> [Extrait choisi]

——

Avant-portrait > Eric de Chassey

Adolescent, il séchait les cours pour animer une émission hebdomadaire sur une radio libre au début des années Mitterrand. "Ces radios n’avaient pas encore droit à la publicité, se rappelle Eric de Chassey, et elles laissaient leurs chances aux amateurs." C’était à Lyon, où l’auteur de L’abstraction avec ou sans raisons a passé sa jeunesse, juste avant la rue d’Ulm où il allait poser les premiers jalons d’une éminente carrière d’historien de l’art, spécialiste notamment de l’art américain.

Comment cette discipline s’est-elle imposée à lui ? "Avoir raté l’Ena a été une chance", sourit le normalien qui, également inscrit à Sciences po, s’était un temps imaginé grand commis de l’Etat. Celui qui avait toujours eu une fascination pour les formes ("J’étais curieux, je me renseignais sur le graphiste qui avait fait la pochette du disque") deviendrait enseignant. Du jamais-vu dans une famille où l’on donnait à la France des soldats ou des prêtres. Mais dans ce milieu apparemment classique, ses parents, qui ont vécu aux Etats-Unis, écoutent les Beatles ou Dylan. "Ce qui était rare autour de moi à mon époque", souligne le futur curator d’"Europunk" à la Cité de la musique (2013). "Quand je mettais les Sex Pistols dans la voiture, mon père s’intéressait et faisait des commentaires." Il y avait un côté international aussi, une grand-mère maternelle norvégienne avec qui il parle en anglais.

——

[Entrées de données sauvegardées]

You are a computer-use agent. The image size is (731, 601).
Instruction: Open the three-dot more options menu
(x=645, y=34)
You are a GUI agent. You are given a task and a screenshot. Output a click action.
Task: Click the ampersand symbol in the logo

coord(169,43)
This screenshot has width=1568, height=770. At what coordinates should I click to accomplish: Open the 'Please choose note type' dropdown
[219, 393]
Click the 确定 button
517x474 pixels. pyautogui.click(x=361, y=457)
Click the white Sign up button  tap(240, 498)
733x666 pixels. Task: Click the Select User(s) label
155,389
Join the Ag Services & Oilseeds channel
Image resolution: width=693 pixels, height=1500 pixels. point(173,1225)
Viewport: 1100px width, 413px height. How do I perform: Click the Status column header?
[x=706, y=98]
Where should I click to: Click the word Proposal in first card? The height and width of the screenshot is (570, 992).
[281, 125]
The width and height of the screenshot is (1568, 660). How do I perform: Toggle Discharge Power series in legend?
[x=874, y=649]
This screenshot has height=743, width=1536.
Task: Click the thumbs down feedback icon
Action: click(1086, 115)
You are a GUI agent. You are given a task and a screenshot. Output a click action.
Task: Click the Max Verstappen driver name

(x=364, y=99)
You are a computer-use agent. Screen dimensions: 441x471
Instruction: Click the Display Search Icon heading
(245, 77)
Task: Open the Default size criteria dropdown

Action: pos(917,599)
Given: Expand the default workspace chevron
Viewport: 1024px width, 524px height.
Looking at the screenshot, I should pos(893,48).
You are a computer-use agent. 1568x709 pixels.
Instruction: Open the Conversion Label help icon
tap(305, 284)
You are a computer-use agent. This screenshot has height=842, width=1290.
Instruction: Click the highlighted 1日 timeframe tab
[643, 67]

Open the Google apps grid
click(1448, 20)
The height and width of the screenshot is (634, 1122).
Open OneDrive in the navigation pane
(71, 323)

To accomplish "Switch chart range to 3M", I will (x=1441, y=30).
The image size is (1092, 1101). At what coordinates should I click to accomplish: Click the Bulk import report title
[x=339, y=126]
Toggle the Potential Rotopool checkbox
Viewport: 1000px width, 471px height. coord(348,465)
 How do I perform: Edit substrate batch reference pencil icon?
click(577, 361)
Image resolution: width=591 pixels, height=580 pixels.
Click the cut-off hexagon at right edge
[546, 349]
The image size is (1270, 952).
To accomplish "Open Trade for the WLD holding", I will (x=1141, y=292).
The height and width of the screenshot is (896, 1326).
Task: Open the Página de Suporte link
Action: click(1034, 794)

——

> [Description de la tâche] D'après l'extrait consacré à Eric de Chassey, en quelle langue parle-t-il avec sa grand-mère maternelle norvégienne ? Ces enregistrements n'ont aucun lien avec l'extrait.

> [Résultat attendu] En anglais.